Task statement
Please count how many lines below contain the word "computer" and give nothing but that figure.

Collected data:
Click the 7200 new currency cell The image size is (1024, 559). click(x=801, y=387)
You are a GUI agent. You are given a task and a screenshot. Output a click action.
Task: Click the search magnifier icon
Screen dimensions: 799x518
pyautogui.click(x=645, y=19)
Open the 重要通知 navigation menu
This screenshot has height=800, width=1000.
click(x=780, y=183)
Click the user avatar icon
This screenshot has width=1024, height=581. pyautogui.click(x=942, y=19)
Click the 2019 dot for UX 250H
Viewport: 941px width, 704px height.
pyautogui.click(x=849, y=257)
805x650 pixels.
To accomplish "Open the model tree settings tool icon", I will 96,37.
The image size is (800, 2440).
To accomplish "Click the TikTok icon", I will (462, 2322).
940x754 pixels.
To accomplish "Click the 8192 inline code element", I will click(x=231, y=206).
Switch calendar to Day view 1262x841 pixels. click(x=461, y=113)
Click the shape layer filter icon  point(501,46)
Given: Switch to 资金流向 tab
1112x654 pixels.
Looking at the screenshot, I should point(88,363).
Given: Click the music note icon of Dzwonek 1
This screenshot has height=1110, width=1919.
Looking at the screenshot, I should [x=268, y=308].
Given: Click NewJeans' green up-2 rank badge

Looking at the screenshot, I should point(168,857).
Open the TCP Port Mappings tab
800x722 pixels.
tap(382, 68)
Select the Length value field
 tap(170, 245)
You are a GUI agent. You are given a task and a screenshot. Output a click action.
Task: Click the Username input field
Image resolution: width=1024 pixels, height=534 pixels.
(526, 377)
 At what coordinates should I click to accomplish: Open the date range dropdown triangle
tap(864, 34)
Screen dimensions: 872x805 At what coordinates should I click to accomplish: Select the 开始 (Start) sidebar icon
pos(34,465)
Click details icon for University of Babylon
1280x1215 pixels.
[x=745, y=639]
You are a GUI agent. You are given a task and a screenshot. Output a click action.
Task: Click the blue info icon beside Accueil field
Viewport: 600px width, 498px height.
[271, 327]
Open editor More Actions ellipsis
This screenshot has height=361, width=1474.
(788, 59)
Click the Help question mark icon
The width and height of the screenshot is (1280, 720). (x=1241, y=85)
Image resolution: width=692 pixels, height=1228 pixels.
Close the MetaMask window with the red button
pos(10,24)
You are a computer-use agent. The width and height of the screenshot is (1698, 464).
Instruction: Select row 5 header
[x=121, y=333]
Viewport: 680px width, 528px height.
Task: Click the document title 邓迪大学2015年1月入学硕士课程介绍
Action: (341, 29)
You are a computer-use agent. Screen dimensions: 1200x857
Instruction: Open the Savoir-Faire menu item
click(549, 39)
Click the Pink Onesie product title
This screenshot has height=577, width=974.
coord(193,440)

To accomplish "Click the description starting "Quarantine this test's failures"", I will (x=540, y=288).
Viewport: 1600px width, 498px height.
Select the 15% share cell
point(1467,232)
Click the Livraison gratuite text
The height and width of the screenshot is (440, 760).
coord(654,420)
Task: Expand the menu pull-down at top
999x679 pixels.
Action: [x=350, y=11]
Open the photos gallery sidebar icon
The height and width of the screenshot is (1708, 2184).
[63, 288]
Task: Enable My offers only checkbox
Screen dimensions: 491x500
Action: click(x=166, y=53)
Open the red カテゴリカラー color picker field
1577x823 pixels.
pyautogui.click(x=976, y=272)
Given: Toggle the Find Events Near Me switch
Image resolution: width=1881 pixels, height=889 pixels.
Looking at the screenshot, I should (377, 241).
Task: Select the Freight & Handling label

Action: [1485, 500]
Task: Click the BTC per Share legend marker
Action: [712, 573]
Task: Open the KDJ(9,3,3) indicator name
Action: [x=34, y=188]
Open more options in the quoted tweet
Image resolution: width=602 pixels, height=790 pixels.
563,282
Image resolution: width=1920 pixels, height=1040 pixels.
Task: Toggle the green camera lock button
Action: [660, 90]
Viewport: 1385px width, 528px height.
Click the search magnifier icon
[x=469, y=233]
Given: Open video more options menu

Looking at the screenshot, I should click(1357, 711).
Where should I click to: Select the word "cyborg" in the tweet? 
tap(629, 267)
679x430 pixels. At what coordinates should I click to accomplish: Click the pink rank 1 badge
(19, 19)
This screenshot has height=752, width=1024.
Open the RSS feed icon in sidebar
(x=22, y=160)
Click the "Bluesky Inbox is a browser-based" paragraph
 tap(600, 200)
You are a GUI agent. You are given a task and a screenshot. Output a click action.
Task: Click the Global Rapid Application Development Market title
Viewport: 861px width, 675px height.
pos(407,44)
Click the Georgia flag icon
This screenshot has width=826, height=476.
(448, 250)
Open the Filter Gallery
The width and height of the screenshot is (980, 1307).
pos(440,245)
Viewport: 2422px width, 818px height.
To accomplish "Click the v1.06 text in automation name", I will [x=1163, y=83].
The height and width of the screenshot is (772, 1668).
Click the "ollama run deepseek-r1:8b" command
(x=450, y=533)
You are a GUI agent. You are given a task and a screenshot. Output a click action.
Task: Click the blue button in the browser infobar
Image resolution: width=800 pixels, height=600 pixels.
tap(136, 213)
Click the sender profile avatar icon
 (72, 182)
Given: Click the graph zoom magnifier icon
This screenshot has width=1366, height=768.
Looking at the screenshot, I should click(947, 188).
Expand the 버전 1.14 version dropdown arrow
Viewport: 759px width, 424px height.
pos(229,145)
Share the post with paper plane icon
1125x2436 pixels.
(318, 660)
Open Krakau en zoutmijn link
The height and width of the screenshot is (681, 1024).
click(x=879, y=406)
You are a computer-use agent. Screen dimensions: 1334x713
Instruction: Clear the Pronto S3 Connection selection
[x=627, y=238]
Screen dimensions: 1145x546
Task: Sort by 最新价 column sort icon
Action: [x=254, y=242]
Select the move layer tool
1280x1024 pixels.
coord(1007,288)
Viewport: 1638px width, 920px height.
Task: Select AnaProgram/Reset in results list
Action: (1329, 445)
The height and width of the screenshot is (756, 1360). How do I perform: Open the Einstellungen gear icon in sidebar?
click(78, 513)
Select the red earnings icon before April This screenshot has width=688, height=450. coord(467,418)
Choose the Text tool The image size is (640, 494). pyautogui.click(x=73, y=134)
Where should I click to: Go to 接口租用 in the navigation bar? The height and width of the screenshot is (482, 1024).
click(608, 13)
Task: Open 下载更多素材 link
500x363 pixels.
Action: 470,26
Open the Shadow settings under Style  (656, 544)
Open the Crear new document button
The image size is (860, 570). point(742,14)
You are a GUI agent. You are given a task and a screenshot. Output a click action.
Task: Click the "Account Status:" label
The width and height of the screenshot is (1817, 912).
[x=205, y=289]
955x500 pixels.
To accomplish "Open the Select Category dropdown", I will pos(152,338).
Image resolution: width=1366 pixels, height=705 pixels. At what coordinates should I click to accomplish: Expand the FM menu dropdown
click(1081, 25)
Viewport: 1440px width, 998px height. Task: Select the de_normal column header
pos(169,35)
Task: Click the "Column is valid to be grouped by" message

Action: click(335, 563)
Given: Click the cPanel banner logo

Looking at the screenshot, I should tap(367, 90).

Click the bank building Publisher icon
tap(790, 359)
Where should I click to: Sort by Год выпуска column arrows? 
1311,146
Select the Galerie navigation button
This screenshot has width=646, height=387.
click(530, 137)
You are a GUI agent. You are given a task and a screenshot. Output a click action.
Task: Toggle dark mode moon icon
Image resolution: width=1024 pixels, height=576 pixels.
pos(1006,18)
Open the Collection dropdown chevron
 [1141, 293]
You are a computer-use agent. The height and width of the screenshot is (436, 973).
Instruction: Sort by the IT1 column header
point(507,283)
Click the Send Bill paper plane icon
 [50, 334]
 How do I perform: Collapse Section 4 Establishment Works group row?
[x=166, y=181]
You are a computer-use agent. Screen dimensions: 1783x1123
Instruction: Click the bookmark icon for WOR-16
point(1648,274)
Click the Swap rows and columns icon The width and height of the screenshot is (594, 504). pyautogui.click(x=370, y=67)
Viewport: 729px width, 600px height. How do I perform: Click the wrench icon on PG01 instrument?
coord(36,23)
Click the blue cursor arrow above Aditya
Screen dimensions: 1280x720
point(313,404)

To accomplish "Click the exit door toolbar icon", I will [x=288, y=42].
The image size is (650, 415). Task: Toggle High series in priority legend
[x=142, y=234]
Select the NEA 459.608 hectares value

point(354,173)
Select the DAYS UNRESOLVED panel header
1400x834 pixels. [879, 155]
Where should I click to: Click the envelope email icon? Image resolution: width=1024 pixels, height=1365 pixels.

The completed task
5